Les Nébulosités
Paul, c'est un peu comme la boîte à biscuit de notre très vieille grand-mère que nous n'avons pas vu depuis quelques dizaines d'années.
La boîte est magnifique, elle fait sourire par ses couleurs, son charme d'antan, par sa simplicité aussi. Pourtant quand on la touche, elle est froide, ce n'est que du métal.
On se demande ce qu'il y a l'intérieur. Des biscuits rassis devenus immangeables, de certains que l'on peut comparer à des bombes-en-bouche ou de parfums que l'on croyait oublier ?
Je vais vous ouvrir la boîte de Paul Camus, à vous de savoir si vous vous y risquez d'y goûter.
(Les rêves de Paul, tirés de RP ou - surtout - inédits, seront regroupés ici, permettant d'être spectateur de son tourment vis-à-vis des esprits. )
Colère - tiré du RP "L'aventure commence" avec Mélusine
Mélusine était partie. Depuis longtemps. Mais je fixai toujours la fenêtre, perché dans cet appartement qui n'est mien.
Tiens. Il commence à pleuvoir. Des ficelles d'eau noire coulent des nuages, des nuages si haut, si loin, que je n'arrive pas à les retrouver dans cette étendue bleue-grisâtre.
Tout ce qui m'entourait se fragmentait, se pixelisait, se détachait de l'espace et tourbillonnait lentement.

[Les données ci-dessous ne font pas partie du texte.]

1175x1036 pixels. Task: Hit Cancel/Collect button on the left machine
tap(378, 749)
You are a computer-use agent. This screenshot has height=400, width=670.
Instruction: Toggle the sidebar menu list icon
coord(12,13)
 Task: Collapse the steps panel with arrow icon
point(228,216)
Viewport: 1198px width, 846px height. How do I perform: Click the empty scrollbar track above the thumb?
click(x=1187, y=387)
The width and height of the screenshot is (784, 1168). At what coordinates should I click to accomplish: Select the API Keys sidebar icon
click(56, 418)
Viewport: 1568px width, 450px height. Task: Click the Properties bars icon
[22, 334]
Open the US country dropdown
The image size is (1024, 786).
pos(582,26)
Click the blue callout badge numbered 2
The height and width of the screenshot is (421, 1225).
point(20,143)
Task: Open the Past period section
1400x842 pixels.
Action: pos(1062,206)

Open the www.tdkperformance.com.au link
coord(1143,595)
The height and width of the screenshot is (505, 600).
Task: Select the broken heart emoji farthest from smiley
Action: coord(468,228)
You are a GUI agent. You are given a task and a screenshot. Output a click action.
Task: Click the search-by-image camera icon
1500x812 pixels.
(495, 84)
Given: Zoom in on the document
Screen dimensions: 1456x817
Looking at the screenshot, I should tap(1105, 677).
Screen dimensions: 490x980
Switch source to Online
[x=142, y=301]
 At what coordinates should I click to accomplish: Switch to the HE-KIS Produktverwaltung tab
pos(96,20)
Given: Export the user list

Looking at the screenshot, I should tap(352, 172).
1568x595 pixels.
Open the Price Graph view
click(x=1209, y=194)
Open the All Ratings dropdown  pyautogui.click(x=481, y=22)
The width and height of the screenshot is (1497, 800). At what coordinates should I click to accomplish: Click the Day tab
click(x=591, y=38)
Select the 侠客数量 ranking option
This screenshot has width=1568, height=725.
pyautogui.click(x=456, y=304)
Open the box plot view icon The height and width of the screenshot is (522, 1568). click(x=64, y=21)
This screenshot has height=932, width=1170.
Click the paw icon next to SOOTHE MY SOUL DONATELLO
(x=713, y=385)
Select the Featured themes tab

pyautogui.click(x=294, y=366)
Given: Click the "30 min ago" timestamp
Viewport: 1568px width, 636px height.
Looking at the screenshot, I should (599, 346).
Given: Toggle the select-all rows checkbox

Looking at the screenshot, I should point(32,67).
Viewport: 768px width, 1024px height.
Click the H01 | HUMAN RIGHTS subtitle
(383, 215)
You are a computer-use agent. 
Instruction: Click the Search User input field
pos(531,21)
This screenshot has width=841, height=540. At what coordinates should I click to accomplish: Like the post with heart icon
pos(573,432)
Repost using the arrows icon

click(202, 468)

Même le ciel se fragmentait en mosaïque bleues. Puis tout devint noir.
J'avais encore les pieds ancrés dans le sol, un parquet froid.
Une faible lumière tamisée s’entremêla faiblement dans les ténèbres. Il était là.
J'humai de douces couleurs brunes, flottant dans les airs. Elles s'insinuaient dans tout mon corps, dans ton mon être.
" Ça fait longtemps, en effet, répondis-je acidement "
Quelques particules jaunes, petites lucioles éthérées, dansèrent sur ma peau nue. Je vibrais. Mais pas mon cœur.
" Tu m'as caché beaucoup de choses on dirait, même que tu n'es peut-être pas juste sorti de mon imagination. Je t'avoue ne pas avoir encore compris. J'ai au moins compris que tu m'as menti. "
Chacun de mes mots étaient acérés. Une coulée rouge sang se glissa entre mes pieds et le sol. Je me sentais trahis, alors que je ne savais même s'il faisait partie de tout cela. Pas plus que tout cela existait. Mais mon visage ne pleurait pas. Il était trop facile de pleurer dans ces moments là.
" Qui es-tu au juste ? "
Je me retournai, sans bouger de place, comme une danseuse en pointe. Mes mouvements étaient graciles, lestes et d'une légèreté impossible. Je n'étais pas gauche, rouillé et pitoyable.
Je le fixai. J'imagine que sa forme change par rapport à notre conception visuelle de ce qu'il est.
Pour moi il représentait une étoile. Un point lumineux et inaccessible.
Des effluves vertes caressait chaque parcelle de mon corps.
" Tu ne peux pas me répondre ! C'est trop facile ! hurlais-je."
Une rivière de larme débordait de ma voix. J'étais désespérément en colère. Pourtant rien dans ma gestuelle ne laissait transparaître la moindre émotion à l'exception d'une sérénité totale.
Ma peau se teint en noir.
" Biscuit il en a marre ! Je ne suis qu'une de tes marionnettes cassées ! T'inquiète pas je comptais pas m'enfuir ! Moi je m'assume un minimum ! Je vais aller la voir cette femme ! Mais dégage ! Juste dégage ! "
Il hésita. Il s'approcha de moi un petit peu, comme pour me tendre la main.
" Dégage. "
Il se brisait. Comme un miroir. Puis il devient poussière. Elle se répandait dans la pièce puis s'éleva infiniment dans un noir plus profond encore qu'il ne l'était déjà.
Mon rêve commençait. J'étais sur une large scène, toujours dans ce noir impalpable entremêlé de lumière. En face de moi, des milliers de personnes étaient assises. Je ne les distinguais pas. Il faisait trop sombre.
Le temps se suspendu sans bruit, et commença alors, une simple danse de la nuit.